Much, Much MORE Entitlement Money: Tax Benefits, Almost Entirely for the Rich
According to West’s Encyclopedia of American Law, an ‘entitlement’ is “an individual’s right to receive a value or benefit provided by law.” This includes mandatory means-tested safety net programs and subsidies resulting from new or revised tax laws. Based on analyses by the Congressional Budget Office (CBO), Pew Research, the Center on Budget and Policy Priorities (CBPP), and several trusted news sources, the following is a summary of tax entitlements taken by the households of the poorest 20%, the richest 20%, and the richest 1%.

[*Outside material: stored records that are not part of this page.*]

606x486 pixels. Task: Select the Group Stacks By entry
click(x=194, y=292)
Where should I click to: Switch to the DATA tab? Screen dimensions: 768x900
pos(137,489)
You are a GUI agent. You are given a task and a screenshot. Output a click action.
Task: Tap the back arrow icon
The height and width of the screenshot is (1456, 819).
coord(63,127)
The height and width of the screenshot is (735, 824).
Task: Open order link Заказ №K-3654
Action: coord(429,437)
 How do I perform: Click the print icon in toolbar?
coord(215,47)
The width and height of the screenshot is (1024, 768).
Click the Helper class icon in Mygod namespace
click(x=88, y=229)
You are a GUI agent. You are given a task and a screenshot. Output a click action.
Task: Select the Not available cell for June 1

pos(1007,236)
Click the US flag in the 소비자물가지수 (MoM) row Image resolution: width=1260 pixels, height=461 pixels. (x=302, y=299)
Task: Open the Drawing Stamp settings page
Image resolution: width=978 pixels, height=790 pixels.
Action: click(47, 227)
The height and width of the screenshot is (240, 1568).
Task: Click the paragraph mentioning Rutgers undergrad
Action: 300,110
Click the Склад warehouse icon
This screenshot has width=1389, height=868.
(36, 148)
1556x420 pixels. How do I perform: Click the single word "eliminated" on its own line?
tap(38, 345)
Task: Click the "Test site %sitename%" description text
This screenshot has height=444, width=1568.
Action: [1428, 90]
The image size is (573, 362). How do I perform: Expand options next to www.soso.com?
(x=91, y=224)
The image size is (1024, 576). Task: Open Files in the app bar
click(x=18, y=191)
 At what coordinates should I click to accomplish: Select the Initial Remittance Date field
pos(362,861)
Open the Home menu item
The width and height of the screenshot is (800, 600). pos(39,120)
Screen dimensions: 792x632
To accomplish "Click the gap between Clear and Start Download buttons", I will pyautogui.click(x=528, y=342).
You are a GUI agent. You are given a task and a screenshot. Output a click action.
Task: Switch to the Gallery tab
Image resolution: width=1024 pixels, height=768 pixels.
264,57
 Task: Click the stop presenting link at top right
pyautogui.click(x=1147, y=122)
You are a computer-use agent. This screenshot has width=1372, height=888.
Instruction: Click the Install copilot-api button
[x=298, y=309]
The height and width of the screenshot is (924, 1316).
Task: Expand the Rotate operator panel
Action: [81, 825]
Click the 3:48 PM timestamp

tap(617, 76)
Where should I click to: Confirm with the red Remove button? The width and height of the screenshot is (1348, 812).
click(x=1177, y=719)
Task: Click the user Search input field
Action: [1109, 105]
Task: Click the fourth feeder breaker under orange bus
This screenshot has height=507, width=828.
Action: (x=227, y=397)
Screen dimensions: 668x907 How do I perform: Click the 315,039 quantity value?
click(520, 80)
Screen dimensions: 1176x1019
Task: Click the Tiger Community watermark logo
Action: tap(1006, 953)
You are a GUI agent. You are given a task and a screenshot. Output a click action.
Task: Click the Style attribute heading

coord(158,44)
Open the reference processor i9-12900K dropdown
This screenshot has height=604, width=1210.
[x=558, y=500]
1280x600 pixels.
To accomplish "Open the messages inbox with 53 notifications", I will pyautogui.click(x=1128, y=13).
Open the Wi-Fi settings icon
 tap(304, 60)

The Poorest 20% of U.S. Households Get up to $3,000 Each in Tax Entitlements
CBO estimates that about 8 percent of tax breaks in 2013, or $72 billion out of $900 billion, went to the bottom quintile, while CBPP estimates 2.8 percent of $1.1 trillion, or about $30 billion. That accounts for anywhere from $1,000 to $3,000 in government tax subsidies for the poorest 20%.
The Richest 20% of U.S. Households Get at least $18,000 Each in Tax Entitlements
CBO itemizes the ten main tax expenditures, including capital gains, employer health insurance, pension deductions, and state and local tax breaks. In 2013 over half of these benefits (or about $450 billion) went to the top quintile (25 million households). That’s $18,000 per household. CBPP’s estimate is much higher, with two-thirds of $1.1 trillion in benefits (almost $30,000 per household) going to the top quintile.
The Richest 1% of U.S. Households Get Over $120,000 Each in Tax Entitlements
Evidence that most of this goes to the super-rich is derived from various sources, including CBO, National Priorities Project, The Fiscal Times, and the New York Times. CBO estimates that 17 percent of the $900 billion in tax expenditures in 2013, or $153 billion, went to the 1.25 million households in the top 1%. CBPP’s estimate is much higher, with 23.9 percent of $1.1 trillion in benefits (over $200,000 per household) going to the top quintile.
Even MORE Lucrative Entitlements for the Rich
On top of everything else, there exists an incredible array of big-money tax breaks that primarily benefit well-positioned Americans: (1) The mortgage interest deduction for second homes, which might even be a YACHT; (2) Another luxury home benefit with UP TO A HALF-MILLION DOLLARS TAX-FREE when a couple sells their home; (3) Yet another rich-couple subsidy with properties worth up to $10 million TAX-FREE when an estate is passed on to heirs; (4) Deductions on rental properties for landlords, who are unlikely to be low-income people; (5) The $127,200 limit on Social Security taxes, which benefits only the richest 10% of Americans; (6) Tax breaks on 401(k) accounts, which are less likely to be owned by low-income people; (7) Higher education financial aid, especially from the prestigious universities that admit more students from families in the top 1% than the entire bottom 50%; and (8) Miscellaneous entitlement perks, such as business meals, gambling loss deductions, tax preparation.
And finally, for any defenders of high-end entitlements on the basis of federal tax paid, TOTAL taxes should be considered. It has been estimated that poor Americans pay about 25 percent in total taxes, while the 1% pays anywhere from 18 to 23 percent.
Wealthy Americans complain about ‘entitlements’ for the poor, but they keep collecting their own entitlements, to a degree that average Americans can only dream about.